=== STORED DATA ===
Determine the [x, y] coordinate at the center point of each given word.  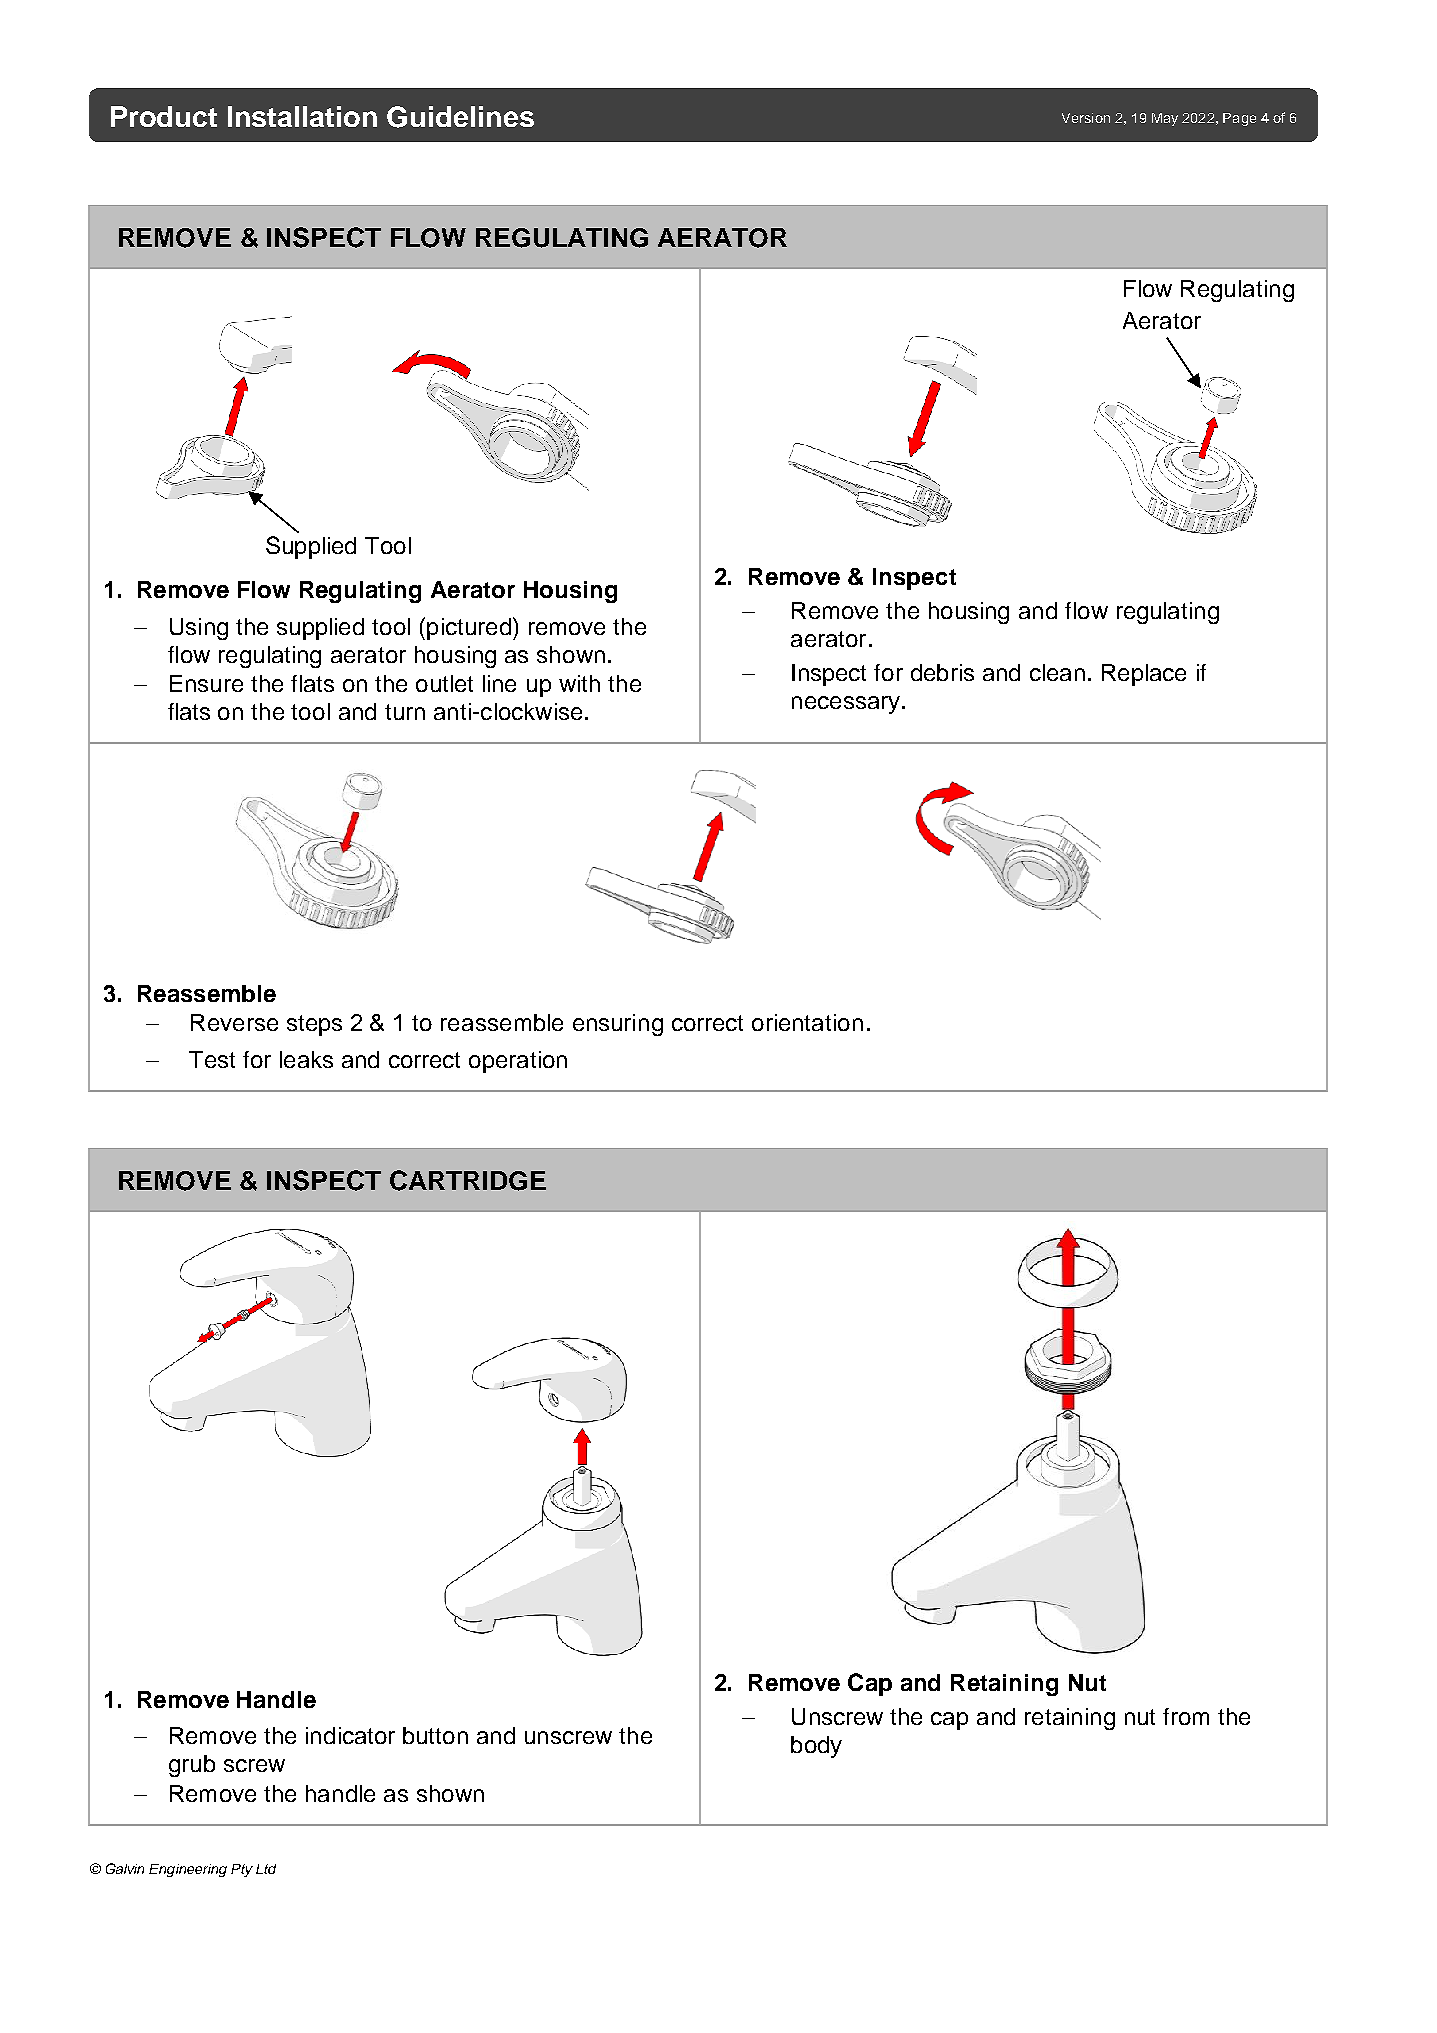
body [816, 1747]
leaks [306, 1059]
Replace [1144, 675]
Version [1086, 118]
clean [1057, 672]
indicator [350, 1735]
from [1186, 1716]
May [1165, 119]
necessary [846, 705]
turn [405, 712]
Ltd [266, 1869]
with [579, 683]
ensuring [618, 1025]
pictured [469, 629]
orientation [807, 1022]
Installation [302, 116]
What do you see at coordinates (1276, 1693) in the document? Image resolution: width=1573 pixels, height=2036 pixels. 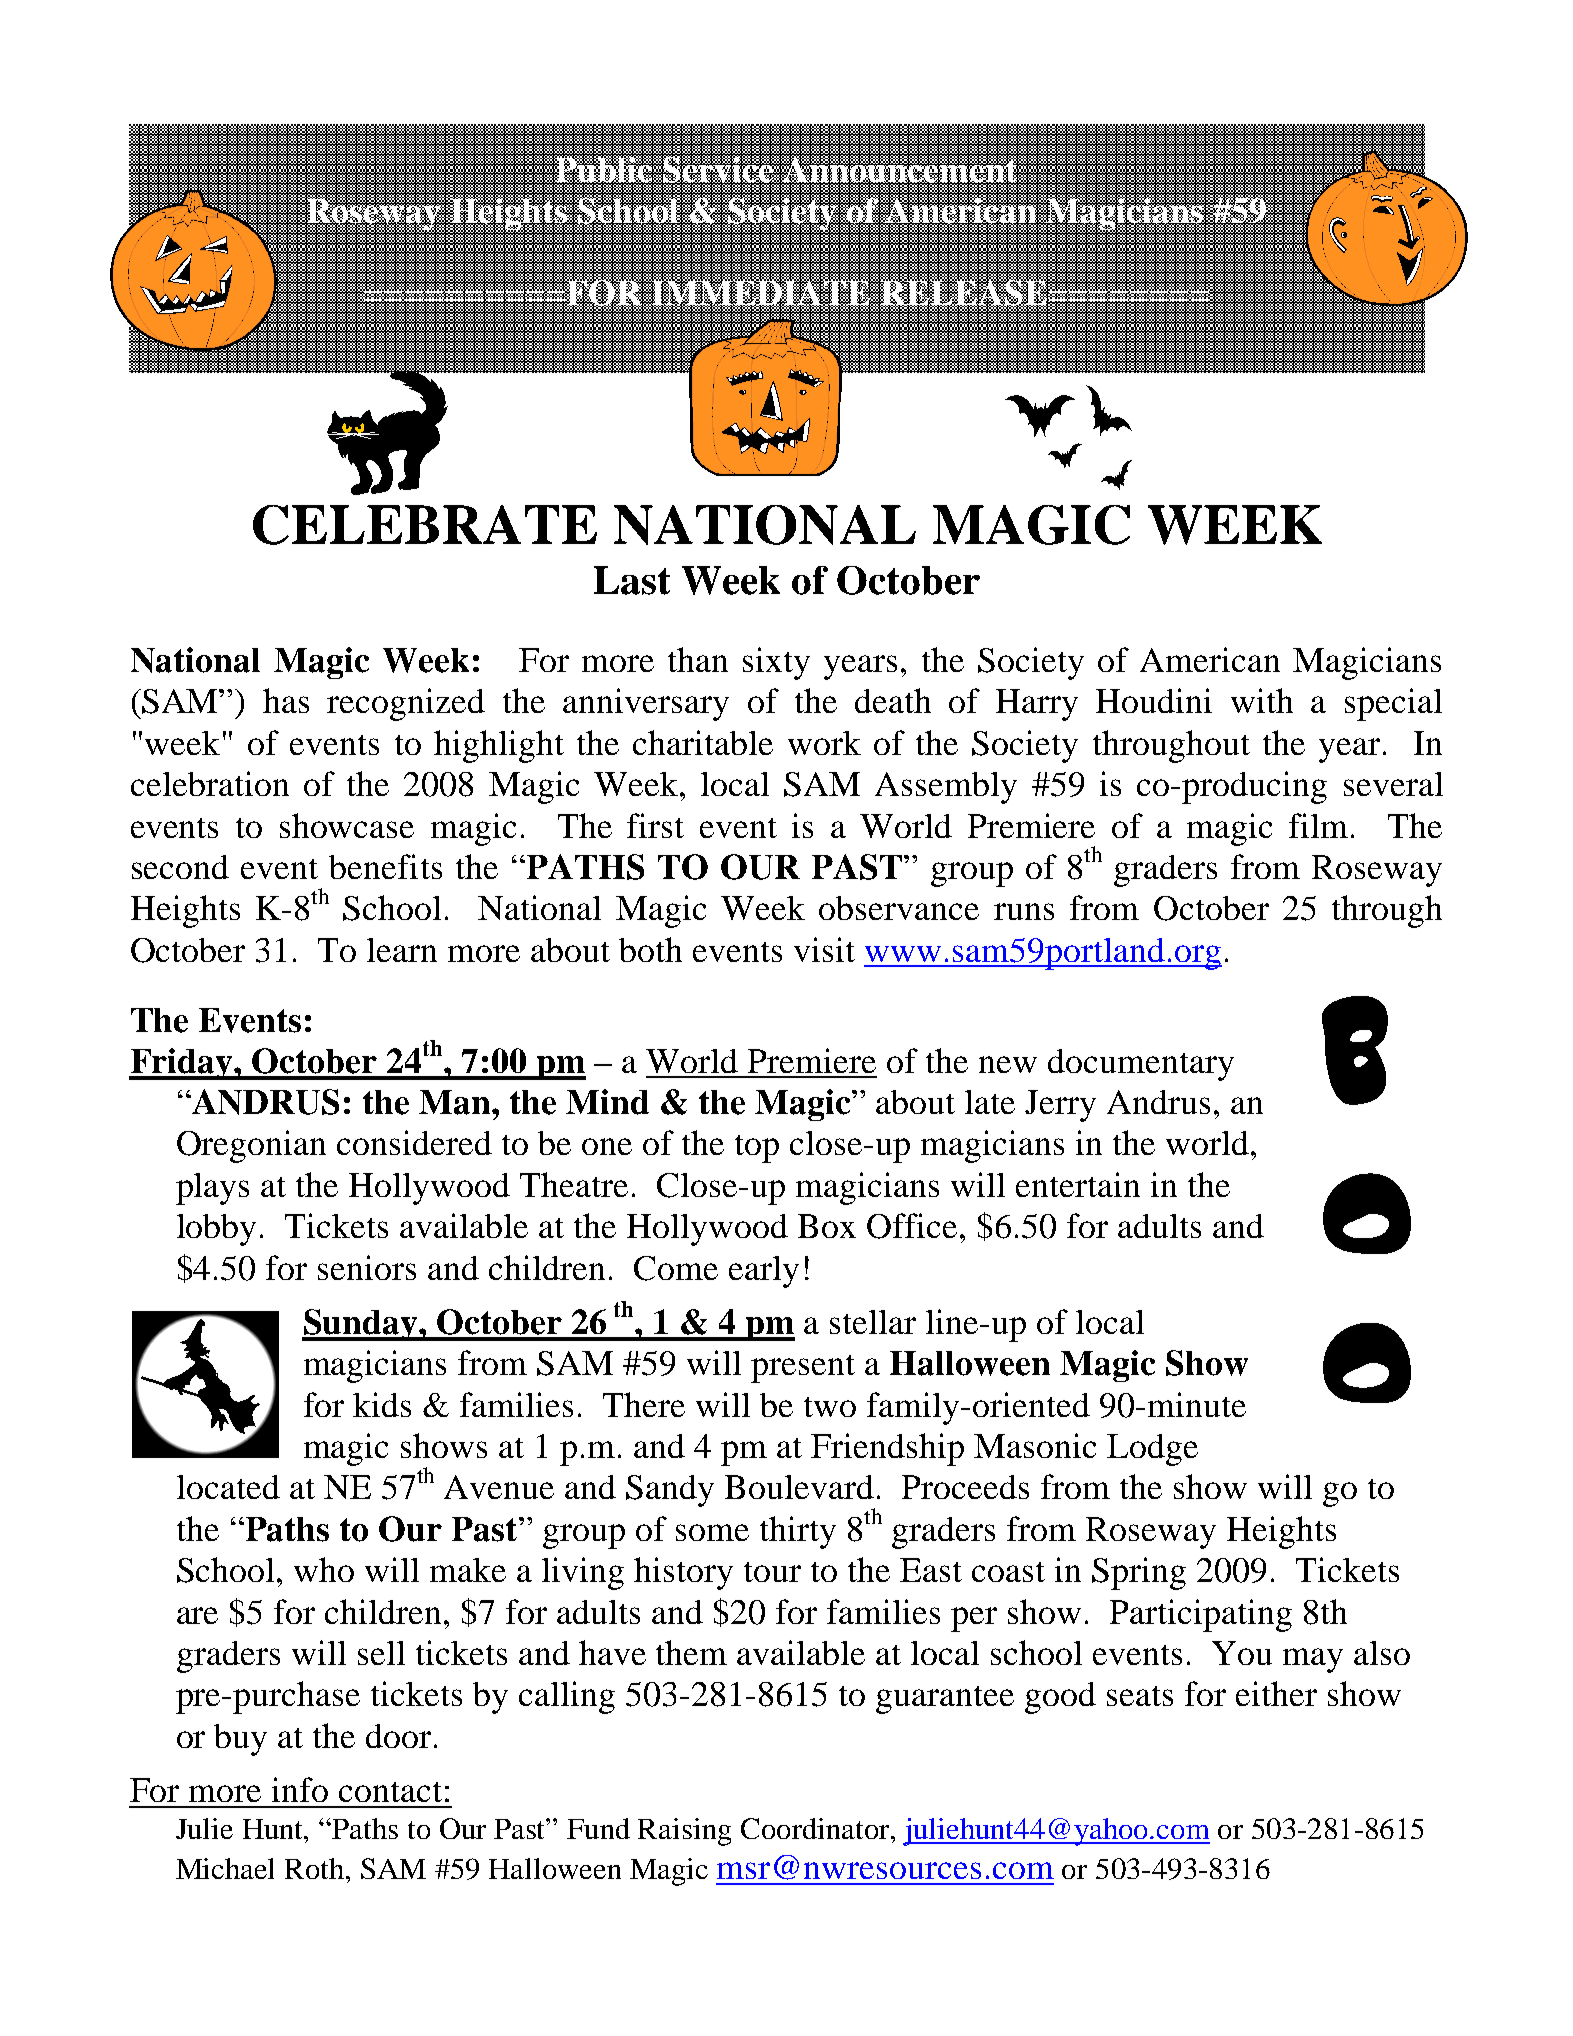 I see `either` at bounding box center [1276, 1693].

=== THE TASK ===
Repeat the items word for word, starting at the very first line and ending at the line that contains "Installation [302, 116]", including both of those lines. Leave the pictures out of your reply.

=== ANSWER TO THE PROBLEM ===
Determine the [x, y] coordinate at the center point of each given word.  
body [816, 1747]
leaks [306, 1059]
Replace [1144, 675]
Version [1086, 118]
clean [1057, 672]
indicator [350, 1735]
from [1186, 1716]
May [1165, 119]
necessary [846, 705]
turn [405, 712]
Ltd [266, 1869]
with [579, 683]
ensuring [618, 1025]
pictured [469, 629]
orientation [807, 1022]
Installation [302, 116]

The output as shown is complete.